Tasks to complete ->
[a] What is the date of report on the Form 8-K cover page?
[b] Duplicate the part of the Form 8-K cover page between "UNITED STATES" and "TRANSPORTATION SYSTEMS, INC.", inclusive.

Document


 
 
 
 
 
UNITED STATES
SECURITIES AND EXCHANGE COMMISSION
WASHINGTON, D.C. 20549
FORM 8-K
CURRENT REPORT
PURSUANT TO SECTION 13 OR 15(d) OF THE
SECURITIES EXCHANGE ACT OF 1934

April 16, 2019
Date of report (Date of earliest event reported)
ROADRUNNER TRANSPORTATION SYSTEMS, INC.
(Exact Name of Registrant as Specified in Charter)
 
 
 
 
 
DELAWARE
 
001-34734
 
20-2454942
(State or Other Jurisdiction
of Incorporation)
 
(Commission
File Number)
 
(IRS Employer
Identification No.)
 
 
 
 
 
1431 Opus Place, Suite 530 Downers Grove, Illinois
 
 
 
60515
(Address of Principal Executive Offices)
 
 
 
(Zip Code)
(414) 615-1500
(Registrant’s telephone number, including area code)
 
Check the appropriate box below if the Form 8-K filing is intended to simultaneously satisfy the filing obligation of the registrant under any of the following provisions (see General Instruction A.2. below):
o
Written communications pursuant to Rule 425 under the Securities Act (17 CFR 230.425)
x
Soliciting material pursuant to Rule 14a-12 under the Exchange Act (17 CFR 240.14a-12)
o
Pre-commencement communications pursuant to Rule 14d-2(b) under the Exchange Act (17 CFR 240.14d-2(b))
o
Pre-commencement communications pursuant to Rule 13e-4(c) under the Exchange Act (17 CFR 240.13e-4(c))
Indicate by check mark whether the registrant is an emerging growth company as defined in Rule 405 of the Securities Act of 1933 (§230.405 of this chapter) or Rule 12b-2 of the Securities Exchange Act of 1934 (§240.12b-2 of this chapter).

Entries supplied ->
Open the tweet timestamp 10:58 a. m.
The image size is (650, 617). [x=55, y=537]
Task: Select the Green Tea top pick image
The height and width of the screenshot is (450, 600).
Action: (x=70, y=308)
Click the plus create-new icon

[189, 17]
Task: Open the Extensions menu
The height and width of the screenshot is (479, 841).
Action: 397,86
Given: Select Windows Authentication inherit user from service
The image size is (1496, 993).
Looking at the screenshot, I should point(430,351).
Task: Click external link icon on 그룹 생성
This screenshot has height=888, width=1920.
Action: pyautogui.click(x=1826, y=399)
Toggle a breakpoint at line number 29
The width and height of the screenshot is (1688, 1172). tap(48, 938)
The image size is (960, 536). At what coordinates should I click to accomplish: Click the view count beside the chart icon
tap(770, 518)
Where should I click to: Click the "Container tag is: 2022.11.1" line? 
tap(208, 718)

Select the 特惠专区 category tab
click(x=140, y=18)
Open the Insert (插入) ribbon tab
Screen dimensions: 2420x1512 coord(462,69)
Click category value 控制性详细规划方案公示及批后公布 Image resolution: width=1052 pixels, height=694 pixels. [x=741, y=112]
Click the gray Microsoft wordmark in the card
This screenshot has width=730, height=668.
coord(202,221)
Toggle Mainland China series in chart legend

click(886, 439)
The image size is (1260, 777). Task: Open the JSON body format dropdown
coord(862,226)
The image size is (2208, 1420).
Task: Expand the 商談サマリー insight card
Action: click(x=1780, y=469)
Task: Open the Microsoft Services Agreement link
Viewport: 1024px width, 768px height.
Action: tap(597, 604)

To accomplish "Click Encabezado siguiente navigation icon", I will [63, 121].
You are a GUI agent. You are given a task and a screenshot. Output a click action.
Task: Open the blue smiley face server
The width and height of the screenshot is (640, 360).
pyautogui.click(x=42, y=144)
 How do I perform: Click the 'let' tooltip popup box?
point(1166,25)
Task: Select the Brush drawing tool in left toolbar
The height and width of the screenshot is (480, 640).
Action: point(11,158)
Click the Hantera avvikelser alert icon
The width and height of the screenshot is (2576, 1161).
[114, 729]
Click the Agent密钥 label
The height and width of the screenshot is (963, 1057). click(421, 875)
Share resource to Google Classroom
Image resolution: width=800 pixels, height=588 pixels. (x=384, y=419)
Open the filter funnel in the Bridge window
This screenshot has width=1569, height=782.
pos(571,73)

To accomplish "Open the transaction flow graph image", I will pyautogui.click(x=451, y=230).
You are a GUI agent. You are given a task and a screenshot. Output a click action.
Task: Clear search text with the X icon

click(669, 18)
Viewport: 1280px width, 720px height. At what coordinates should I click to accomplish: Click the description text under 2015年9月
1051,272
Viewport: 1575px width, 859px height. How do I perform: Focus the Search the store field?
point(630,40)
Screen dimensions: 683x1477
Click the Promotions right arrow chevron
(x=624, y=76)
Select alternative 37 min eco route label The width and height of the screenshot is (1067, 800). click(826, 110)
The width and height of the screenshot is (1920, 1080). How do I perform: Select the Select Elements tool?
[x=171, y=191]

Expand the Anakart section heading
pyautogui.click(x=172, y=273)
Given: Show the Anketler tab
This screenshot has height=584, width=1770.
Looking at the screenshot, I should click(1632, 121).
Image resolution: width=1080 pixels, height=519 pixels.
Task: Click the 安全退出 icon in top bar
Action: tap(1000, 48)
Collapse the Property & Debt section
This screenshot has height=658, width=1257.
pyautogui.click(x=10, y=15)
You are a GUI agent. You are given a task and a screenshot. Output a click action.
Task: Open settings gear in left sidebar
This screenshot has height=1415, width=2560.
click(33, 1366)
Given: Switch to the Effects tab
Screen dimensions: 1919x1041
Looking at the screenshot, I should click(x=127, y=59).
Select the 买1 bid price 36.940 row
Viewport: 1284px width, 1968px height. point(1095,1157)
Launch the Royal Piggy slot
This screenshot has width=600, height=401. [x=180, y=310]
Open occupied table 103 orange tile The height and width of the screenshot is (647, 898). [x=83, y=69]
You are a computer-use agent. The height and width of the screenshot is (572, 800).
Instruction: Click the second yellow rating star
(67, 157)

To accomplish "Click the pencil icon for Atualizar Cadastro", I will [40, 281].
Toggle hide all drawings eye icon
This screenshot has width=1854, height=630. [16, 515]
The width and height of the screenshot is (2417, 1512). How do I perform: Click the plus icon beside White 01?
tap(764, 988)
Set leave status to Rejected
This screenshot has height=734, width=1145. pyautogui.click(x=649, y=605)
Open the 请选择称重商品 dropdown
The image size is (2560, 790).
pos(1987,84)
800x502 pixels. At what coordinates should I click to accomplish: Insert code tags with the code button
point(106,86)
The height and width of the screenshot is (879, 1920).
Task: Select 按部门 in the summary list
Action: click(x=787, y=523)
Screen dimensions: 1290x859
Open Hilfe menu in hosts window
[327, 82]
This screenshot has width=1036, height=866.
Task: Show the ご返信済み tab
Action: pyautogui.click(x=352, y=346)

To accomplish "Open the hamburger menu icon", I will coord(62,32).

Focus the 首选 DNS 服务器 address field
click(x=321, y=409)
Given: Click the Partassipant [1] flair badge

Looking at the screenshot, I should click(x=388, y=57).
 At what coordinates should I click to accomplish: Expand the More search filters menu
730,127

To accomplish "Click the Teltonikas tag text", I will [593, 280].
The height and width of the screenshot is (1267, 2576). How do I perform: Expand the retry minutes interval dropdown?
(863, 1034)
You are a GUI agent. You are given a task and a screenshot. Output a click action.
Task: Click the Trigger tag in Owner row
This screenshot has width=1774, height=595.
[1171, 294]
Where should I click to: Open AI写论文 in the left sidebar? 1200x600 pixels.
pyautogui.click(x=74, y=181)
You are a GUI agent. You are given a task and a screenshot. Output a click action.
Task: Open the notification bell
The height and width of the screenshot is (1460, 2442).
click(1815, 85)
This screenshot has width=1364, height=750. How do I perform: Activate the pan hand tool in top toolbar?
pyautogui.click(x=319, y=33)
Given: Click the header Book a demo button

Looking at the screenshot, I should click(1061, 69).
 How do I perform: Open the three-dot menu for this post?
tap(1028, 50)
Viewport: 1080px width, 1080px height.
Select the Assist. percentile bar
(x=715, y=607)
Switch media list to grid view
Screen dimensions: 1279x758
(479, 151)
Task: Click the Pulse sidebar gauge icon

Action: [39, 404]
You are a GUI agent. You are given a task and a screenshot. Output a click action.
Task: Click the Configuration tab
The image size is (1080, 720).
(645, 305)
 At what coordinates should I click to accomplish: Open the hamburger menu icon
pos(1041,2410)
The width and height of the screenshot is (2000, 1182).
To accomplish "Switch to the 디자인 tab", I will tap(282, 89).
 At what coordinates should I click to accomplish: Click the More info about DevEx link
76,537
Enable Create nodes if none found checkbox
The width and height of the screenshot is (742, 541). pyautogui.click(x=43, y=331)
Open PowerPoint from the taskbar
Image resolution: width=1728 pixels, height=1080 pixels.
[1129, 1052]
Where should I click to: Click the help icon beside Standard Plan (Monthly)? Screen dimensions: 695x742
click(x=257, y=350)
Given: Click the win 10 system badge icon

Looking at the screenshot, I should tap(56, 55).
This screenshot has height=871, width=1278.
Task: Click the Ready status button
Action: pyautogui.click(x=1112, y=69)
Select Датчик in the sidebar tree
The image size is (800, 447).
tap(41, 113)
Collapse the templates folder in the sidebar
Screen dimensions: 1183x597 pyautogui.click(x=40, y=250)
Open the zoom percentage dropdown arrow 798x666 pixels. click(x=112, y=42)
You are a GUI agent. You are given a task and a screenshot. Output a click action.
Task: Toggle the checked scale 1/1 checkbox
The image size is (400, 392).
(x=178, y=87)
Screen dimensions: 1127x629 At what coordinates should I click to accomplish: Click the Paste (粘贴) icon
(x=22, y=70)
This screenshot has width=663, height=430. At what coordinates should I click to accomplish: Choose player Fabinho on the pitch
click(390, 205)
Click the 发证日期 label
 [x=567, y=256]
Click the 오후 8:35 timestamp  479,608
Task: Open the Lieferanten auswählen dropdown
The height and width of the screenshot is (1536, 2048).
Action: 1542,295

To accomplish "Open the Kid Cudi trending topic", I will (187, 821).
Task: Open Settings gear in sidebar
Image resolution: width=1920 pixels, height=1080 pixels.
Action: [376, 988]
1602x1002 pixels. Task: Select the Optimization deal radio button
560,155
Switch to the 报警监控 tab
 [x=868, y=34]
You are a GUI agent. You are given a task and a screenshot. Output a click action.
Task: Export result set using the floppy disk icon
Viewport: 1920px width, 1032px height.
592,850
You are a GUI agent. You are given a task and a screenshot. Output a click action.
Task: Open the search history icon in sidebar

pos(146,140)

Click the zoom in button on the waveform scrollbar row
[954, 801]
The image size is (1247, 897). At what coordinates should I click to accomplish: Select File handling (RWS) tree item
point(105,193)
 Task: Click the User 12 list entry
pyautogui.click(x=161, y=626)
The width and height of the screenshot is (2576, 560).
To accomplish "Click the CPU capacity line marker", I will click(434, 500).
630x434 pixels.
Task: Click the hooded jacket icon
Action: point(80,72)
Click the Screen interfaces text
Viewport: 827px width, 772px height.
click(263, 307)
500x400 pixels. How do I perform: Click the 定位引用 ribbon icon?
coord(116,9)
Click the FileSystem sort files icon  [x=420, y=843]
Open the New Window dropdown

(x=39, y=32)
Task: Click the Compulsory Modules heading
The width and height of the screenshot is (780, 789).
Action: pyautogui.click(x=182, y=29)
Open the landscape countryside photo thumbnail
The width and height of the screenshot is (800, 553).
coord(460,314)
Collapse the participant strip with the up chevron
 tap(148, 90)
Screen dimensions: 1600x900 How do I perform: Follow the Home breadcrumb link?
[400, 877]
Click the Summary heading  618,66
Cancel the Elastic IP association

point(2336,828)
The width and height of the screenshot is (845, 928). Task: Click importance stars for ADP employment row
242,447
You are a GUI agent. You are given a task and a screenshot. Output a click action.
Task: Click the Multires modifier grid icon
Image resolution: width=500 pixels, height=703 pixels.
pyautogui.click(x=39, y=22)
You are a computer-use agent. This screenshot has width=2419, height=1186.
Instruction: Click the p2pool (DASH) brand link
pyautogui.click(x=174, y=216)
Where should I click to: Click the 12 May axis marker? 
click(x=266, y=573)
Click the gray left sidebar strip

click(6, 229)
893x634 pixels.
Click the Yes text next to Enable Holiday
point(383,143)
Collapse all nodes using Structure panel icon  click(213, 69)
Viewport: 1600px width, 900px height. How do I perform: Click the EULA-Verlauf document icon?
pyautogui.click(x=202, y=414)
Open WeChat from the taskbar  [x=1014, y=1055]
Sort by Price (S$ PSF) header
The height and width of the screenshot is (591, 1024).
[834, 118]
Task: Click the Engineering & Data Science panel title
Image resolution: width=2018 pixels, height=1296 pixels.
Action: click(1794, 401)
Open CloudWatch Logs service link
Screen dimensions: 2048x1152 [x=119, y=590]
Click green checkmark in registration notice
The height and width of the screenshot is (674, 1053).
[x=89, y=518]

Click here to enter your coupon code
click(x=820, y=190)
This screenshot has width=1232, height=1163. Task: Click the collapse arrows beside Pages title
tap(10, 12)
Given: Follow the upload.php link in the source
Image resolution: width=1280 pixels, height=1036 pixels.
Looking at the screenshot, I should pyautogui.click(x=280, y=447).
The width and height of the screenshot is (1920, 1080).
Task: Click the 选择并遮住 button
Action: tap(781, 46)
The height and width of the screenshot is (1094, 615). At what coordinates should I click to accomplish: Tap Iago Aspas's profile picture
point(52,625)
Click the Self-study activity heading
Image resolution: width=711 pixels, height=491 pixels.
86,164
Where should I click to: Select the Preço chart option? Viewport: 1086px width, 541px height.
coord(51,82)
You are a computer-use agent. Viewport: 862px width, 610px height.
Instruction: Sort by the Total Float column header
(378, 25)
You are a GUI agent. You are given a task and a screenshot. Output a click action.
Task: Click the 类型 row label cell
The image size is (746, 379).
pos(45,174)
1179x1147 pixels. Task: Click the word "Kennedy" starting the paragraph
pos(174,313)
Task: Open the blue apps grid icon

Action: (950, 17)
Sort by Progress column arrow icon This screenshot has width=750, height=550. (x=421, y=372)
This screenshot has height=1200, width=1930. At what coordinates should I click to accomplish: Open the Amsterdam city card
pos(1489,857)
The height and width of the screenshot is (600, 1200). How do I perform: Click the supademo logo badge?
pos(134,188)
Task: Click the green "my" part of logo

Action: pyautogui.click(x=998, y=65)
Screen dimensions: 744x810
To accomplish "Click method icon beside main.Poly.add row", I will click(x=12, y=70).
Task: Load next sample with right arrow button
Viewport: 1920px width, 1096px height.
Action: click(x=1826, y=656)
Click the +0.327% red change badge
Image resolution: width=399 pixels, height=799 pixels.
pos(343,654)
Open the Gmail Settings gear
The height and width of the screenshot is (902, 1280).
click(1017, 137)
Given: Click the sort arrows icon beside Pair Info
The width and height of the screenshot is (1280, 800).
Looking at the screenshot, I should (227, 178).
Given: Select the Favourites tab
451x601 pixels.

Answers ->
[a] April 16, 2019

[b]
UNITED STATES
SECURITIES AND EXCHANGE COMMISSION
WASHINGTON, D.C. 20549
FORM 8-K
CURRENT REPORT
PURSUANT TO SECTION 13 OR 15(d) OF THE
SECURITIES EXCHANGE ACT OF 1934

April 16, 2019
Date of report (Date of earliest event reported)
ROADRUNNER TRANSPORTATION SYSTEMS, INC.